Once you have a fermenting mixture, you need to begin ‘feeding’ it. This simply means adding daily flour and water. Add a daily dose of 50g flour and a similar similar amount of cool water. You can keep your fledgling starter at regular room temperature. Feed for 7 – 10 days. At some point you will end up with an awful lot of mixture and will need to scoop some out and add fresh. You can use this for another starter, or give it away to someone else, otherwise you will simply have to discard it. Sorry.
Your mixture should be bubbly, with a pleasant fruity, yeasty sort of smell. It should not be acrid or really sour. If it’s unpleasant something has gone wrong and you’ll need to start again, but hopefully you’ll have a nice smelling fully fledged starter and you are ready to make your first loaf. Congratulations!

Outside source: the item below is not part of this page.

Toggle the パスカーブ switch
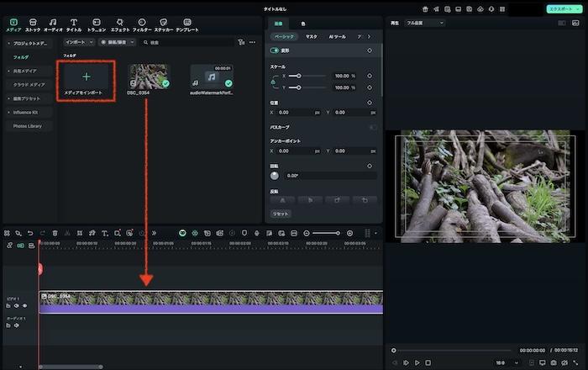The height and width of the screenshot is (370, 588). [x=373, y=127]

The night before you want to bake your loaf, create the sponge: take about 100ml of your active starter, and combine it with 250g fresh flour and 300ml warm water in a large bowl. Mix thoroughly with the handle of a wooden spoon. You want to get out most of the lumps of flour, but don’t worry if you can see a few left as when you knead the final dough they will be knocked out. Cover the bowl with a damp tea towel, plastic bag or clean shower cap and leave overnight. In the morning, it should be clearly fermenting – thick, sticky and bubbly.

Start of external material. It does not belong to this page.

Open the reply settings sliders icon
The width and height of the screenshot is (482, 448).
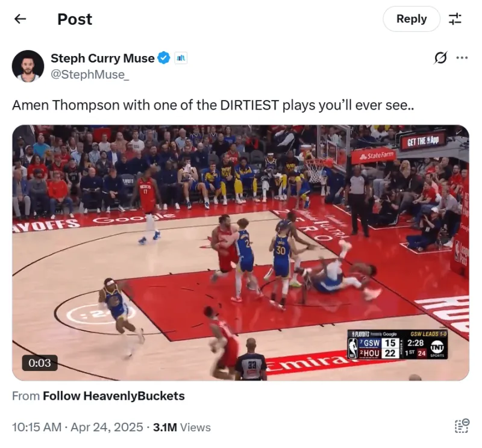[x=455, y=19]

To make your loaf, add a fresh 300g strong flour to the sponge, along with 1 tbsp oil, (it will make the bread a touch softer and more silky, but is not essential), and 10g salt (which is essential). Squidge it all together with your hands. You should have a fairly sticky dough. I would urge you not to add extra flour at this stage as once you’ve kneaded the dough it will become less sticky. A ‘tight’ dough means a ‘tight’ loaf which will have a dense texture and not the characteristic chewy, holey structure.

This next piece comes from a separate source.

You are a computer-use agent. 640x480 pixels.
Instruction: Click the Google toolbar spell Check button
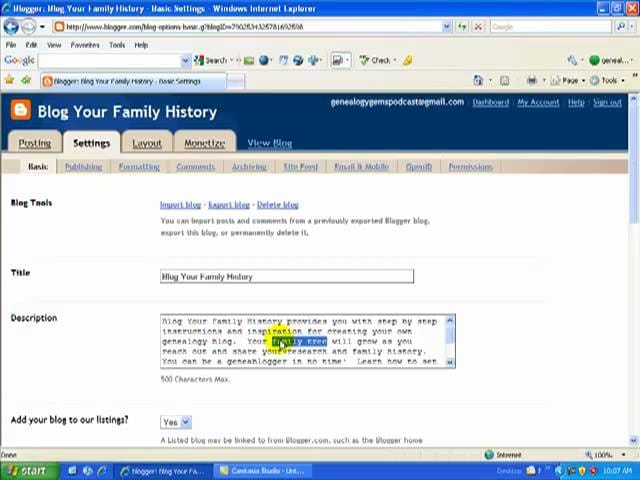(x=376, y=60)
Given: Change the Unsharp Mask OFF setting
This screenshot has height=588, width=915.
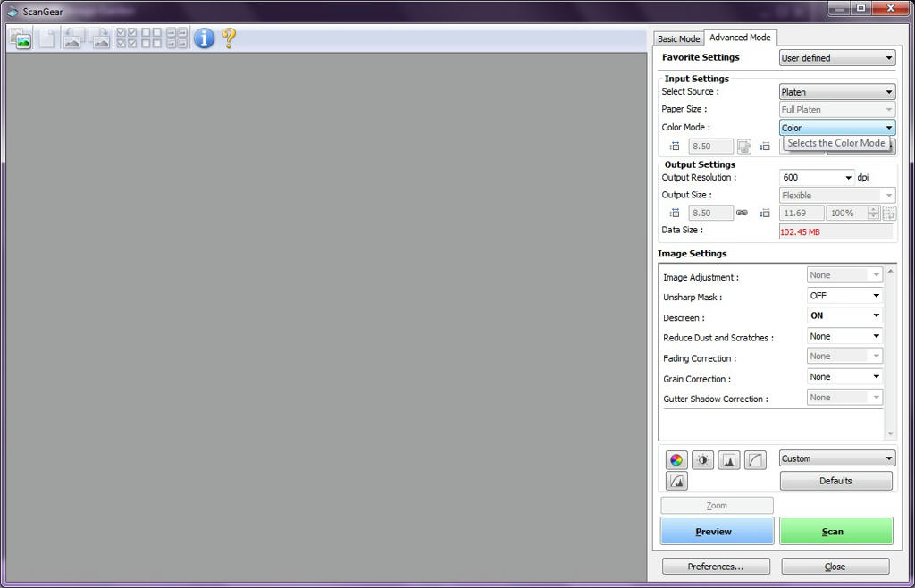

Next, turn out the dough onto a lightly floured surface and knead until smooth and silky. I will be adding videos on this to my YouTube channel at some point, but what you’re trying to do is work the gluten in the flour so that it becomes smooth and elastic. It may look unpromising at this stage but stretching, pulling and turning the dough will yield this result. Push the ball of dough away from you with your dominant hand and pull it with your other hand. Pile the dough back into a ball, turn and repeat for as long as it takes. It takes in the region of 10 minutes, but it can vary depending on your own style and level of confidence. I would recommend a novice kneads for 15 minutes. This is the second most important aspect of making a good loaf. If, at this stage the dough seems too tight and firm, add a dash more warm water. If it is unmanageably loose, add more flour. It’s messy, but better than having a disappointing loaf. Leave it as wet as you dare, and don’t worry about messy fingers. This way you will get better bread. You can of course use a stand mixer with a dough hook to do this stage, but I would urge you to get stuck in and use your hands as you will understand more about the consistency of the dough this way and how to correct it.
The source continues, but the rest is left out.